All I hear people talking about when it comes to malware is trojan, trojan, trojan. I can’t think of any program that would be considered malware/virus without being a trojan, because as far as I’m aware, people don’t purposefully download malware unless it is to sandbox and test for what it does. So are there any programs that are legitimately not a trojan?
In: Technology
Yes. Any malware that exploits vulnerabilities in software from remote over the network without user interaction. E.g. there were some computer worms doing this like SQL-Slammer.
They have become rarer though, as IT security is better as it used to be and those high-profile vulnerabilities are not appearing as often and are quickly fixed.
The terms are very similar but not synonymous.
A Trojan horse is software specifically designed to trick users into installing it.
Malware has many of the same characteristics, but includes software that is just poorly written.
So all Trojan software is malware, but not all malware is a Trojan horse.
Yes, there are types of malware that aren’t trojans. A trojan is malicious software that tricks the victim into downloading it by pretending to be something else. A trojan does not self replicate or spread by itself; you have to download and run the software, but you do so under false pretenses.
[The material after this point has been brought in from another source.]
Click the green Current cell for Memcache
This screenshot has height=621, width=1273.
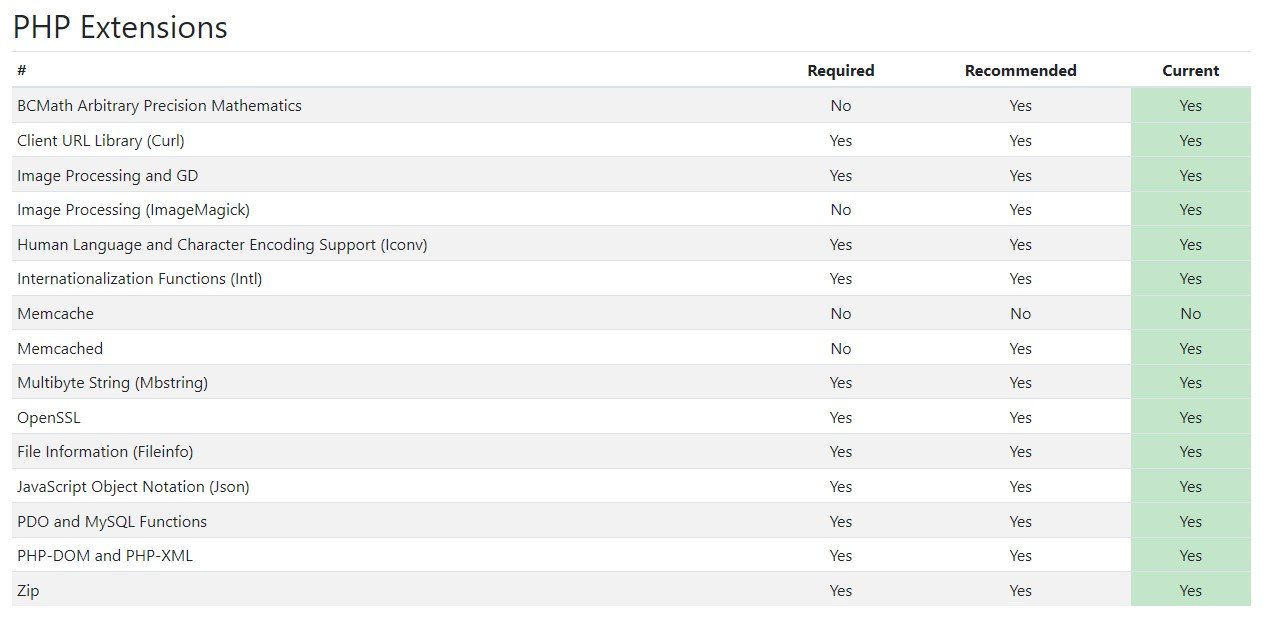click(1190, 314)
A *worm* is another type of malware that spreads by itself, sending its own code to other computers. An example is the [Slammer worm](https://en.wikipedia.org/wiki/SQL_Slammer) which nearly took down the internet in 2003. The Slammer worm did not actually do anything other than spread itself, but still caused chaos because of the very rapid rate at which it spread, causing many servers to go down from the sheer volume of traffic caused by the worm.
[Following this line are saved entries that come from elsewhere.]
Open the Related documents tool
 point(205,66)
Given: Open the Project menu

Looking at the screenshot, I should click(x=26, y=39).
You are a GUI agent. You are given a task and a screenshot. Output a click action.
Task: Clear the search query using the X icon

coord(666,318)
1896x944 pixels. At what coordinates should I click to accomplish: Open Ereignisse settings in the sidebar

A *virus* is a piece of code that spreads itself by injecting malicious code into existing (legitmate) software. The malicious code will execute when the host application is run, and then attempt to infect other programs. The name is an analogy to a biological virus, which replicates by hijacking a host cell and cannot reproduce by itself. Although the term “virus” is commonly used as a catch-all term for malware these days, it originally meant specifically this – a trojan isn’t a *virus*, technically.